TASK PROMPT:
Pictures stay out of the answer, but every line of the material must be restated exactly.

_ _ _

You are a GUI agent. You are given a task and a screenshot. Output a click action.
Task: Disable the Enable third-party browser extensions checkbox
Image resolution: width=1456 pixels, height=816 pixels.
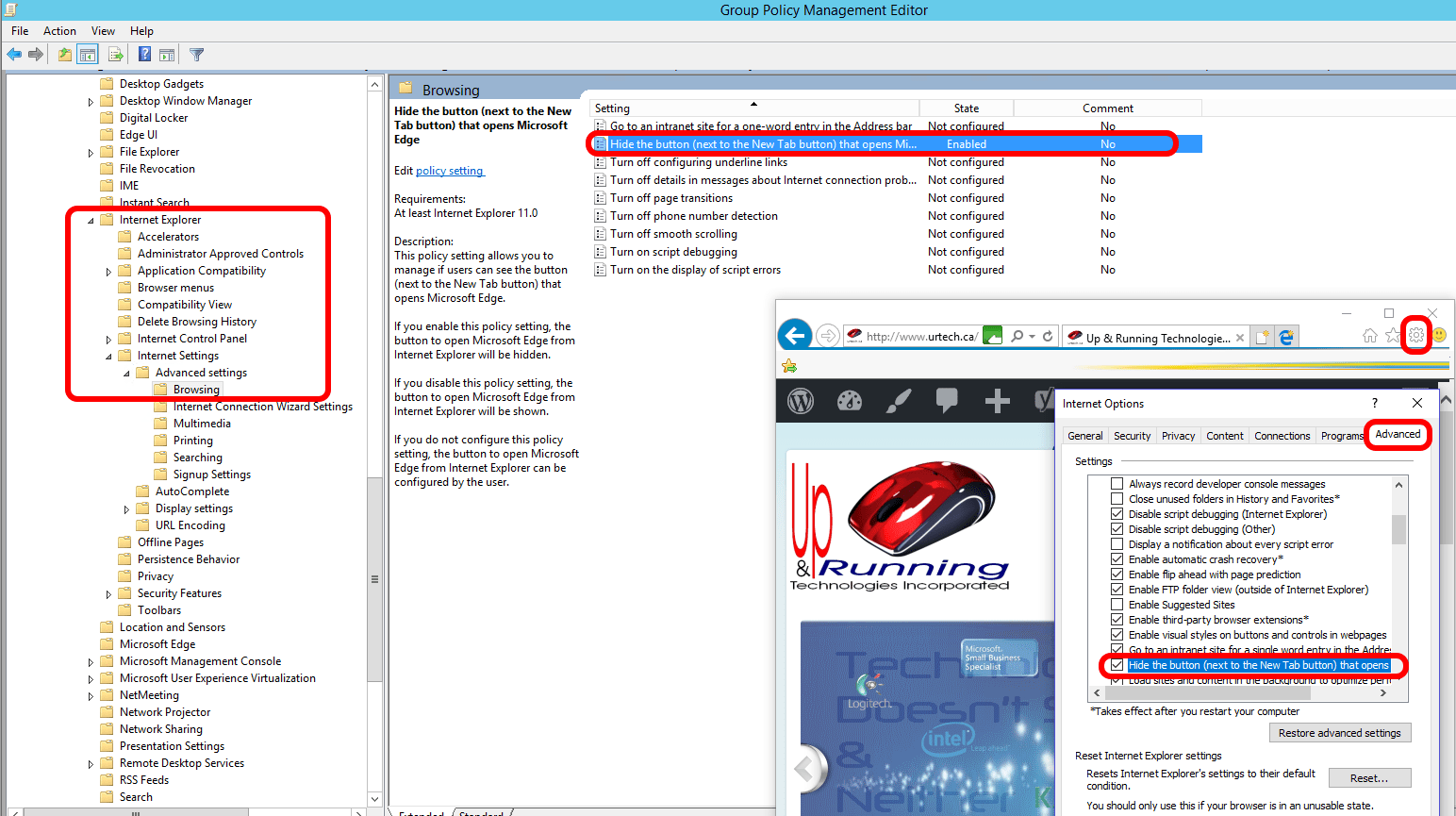point(1117,620)
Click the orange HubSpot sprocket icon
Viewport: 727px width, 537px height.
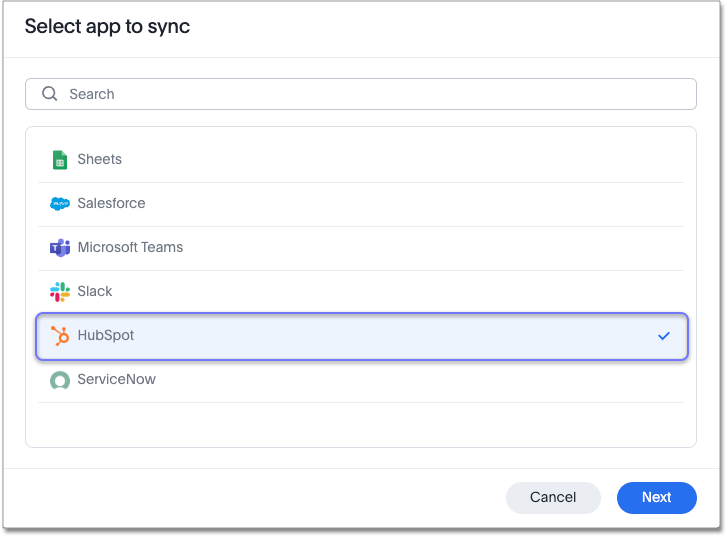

_ _ _

TASK RESULT:
You are a GUI agent. You are given a task and a screenshot. Output a click action.
Task: Disable the Enable third-party browser extensions checkbox
Image resolution: width=1456 pixels, height=816 pixels.
point(1117,620)
Click the orange HubSpot sprocket icon
Viewport: 727px width, 537px height.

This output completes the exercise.